Addressing the crowd gathered at Town Field after Sunday’s walk, an impassioned Chéry repeated: “It is not the KKK, it’s not the white supremacists, it’s not the slave traders — our children are pulling the trigger.”
Asked later why she felt that point merited such emphasis, Chéry said, “Because our children are the ones killing each other. Ours are the ones going to [the state Department of Youth Services]. Ours are the ones who are ‘known to the police.’ We, at some point, have to have to say, ‘These are our children.’”
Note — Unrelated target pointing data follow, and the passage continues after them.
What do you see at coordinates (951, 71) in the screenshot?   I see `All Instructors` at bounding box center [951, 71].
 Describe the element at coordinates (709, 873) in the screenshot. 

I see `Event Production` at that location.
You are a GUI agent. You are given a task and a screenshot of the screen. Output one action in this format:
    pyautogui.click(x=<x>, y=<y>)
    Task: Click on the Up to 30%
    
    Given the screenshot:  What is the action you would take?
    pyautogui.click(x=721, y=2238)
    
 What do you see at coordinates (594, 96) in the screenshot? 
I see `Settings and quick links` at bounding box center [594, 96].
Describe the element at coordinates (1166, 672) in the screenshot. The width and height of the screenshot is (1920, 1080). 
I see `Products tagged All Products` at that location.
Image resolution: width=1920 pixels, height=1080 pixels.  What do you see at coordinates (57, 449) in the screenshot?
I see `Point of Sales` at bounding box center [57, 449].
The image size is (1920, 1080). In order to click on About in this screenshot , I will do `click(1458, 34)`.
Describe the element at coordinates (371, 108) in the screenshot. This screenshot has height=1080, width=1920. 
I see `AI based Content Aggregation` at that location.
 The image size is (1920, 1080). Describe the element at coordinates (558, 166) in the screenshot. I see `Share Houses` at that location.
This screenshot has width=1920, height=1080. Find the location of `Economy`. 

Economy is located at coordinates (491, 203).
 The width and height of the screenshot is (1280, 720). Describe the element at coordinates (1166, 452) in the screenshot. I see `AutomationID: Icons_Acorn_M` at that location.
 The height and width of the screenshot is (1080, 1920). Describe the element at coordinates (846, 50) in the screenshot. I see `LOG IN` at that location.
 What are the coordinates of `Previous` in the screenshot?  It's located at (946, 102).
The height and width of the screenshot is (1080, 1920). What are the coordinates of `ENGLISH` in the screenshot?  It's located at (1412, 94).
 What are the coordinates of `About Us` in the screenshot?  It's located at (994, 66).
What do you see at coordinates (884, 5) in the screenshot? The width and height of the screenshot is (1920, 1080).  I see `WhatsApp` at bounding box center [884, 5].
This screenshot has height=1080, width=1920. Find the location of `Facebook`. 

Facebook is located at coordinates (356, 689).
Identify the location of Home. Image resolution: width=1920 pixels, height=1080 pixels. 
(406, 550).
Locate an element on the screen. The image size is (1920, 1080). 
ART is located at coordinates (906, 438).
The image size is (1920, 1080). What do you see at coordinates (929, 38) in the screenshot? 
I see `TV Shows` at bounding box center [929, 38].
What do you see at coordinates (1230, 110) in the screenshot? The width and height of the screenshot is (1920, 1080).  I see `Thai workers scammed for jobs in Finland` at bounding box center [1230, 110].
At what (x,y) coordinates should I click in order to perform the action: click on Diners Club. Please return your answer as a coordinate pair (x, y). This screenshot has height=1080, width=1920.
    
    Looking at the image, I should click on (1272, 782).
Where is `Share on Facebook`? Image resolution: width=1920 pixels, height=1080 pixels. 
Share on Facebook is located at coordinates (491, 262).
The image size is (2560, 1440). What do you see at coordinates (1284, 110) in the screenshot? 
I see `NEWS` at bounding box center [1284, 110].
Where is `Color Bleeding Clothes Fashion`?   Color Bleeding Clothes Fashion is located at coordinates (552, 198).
“And we’re looking to everybody to solve our problem, but it’s our problem,” she continued. “Yeah, we don’t manufacture the drugs, and we don’t fly the planes, and we don’t bring in the money … [but] if we don’t begin to look at each other and see who in our neighborhoods are involved in this, then we’re not taking responsibility for the problem.”
Some argue that the problem is getting worse, especially in light of the murders of two teens this month. According to police statistics, there had been 88 shootings in Boston since the start of 2009 as of May 3, up from 63 for the same period in 2008.
As of last Friday, the city had seen 19 murders so far this year, just behind last year’s pace. There were 63 homicides recorded in Boston in 2008, down from 65 in 2007, 74 in 2006 and 75 in 2005.
“The question should be: Who was the known gang member?” Chéry said. “Who are the ones who are known to police? How can we meet with the parents of these gang members and try to help them get through to their children, so that the killing can stop?”
As she and others wrestle with those questions, Chéry also continues to wrangle with another problem — how to keep the Peace Institute afloat in a stormy economic climate.
The institute was dealt a major blow last October, when Patrick announced more than $1 billion in emergency budget cuts and spending controls. The Boston Globe reported that the decision cost the institute $75,000, nearly half its total operating budget, and for a time, it appeared that the organization would have to shut its doors at the end of 2008.
Though a late surge in fundraising helped keep the institute open into the new year, the state’s fiscal fortunes have continued to decline. The state House budget removes all funding for the state Department of Public Health’s Youth Violence Prevention Program, which a message sent to the Peace Institute’s mailing list called “a major funding source” for the organization.
With dollars growing ever scarcer, fundraising events like the Mothers’ Walk become even more crucial. Between individual donations, grants and gifts from local foundations, the walk brought a total of $42,785.70 into the Peace Institute’s coffers, according to Chéry. It’s a big number for one day, but it accounts for only about 15 percent of the $287,000 that Chéry said the organization is hoping to raise by the end of the summer to bridge its funding gap.
Chéry said the institute will look to continue raising money through the various trainings and programs it regularly runs, and that it might have a trick or two up its sleeve.
“The next big thing we might do would be around my birthday, something like ‘An Evening with Tina,’” Chéry said with a laugh. “I’ve always envisioned having a different way of celebrating with people — instead of presents, they can give me their presence. But if they want to give me a present, they can donate to the Peace Institute.”
Natasha Steele said she’d hate to see the institute being forced to shut down.
“It gives us strength to go on,” she said. “If this stops … [Tina] helps us. She gets us through this.”
For her part, Chéry seems determined to continue helping, come what may.
“This is my purpose on Earth. This is God’s will — I believe what the Scripture says: ‘I will not leave you, nor forsake you,’” Chéry said. “… If I can’t raise the funds, I don’t need a building to do this work.”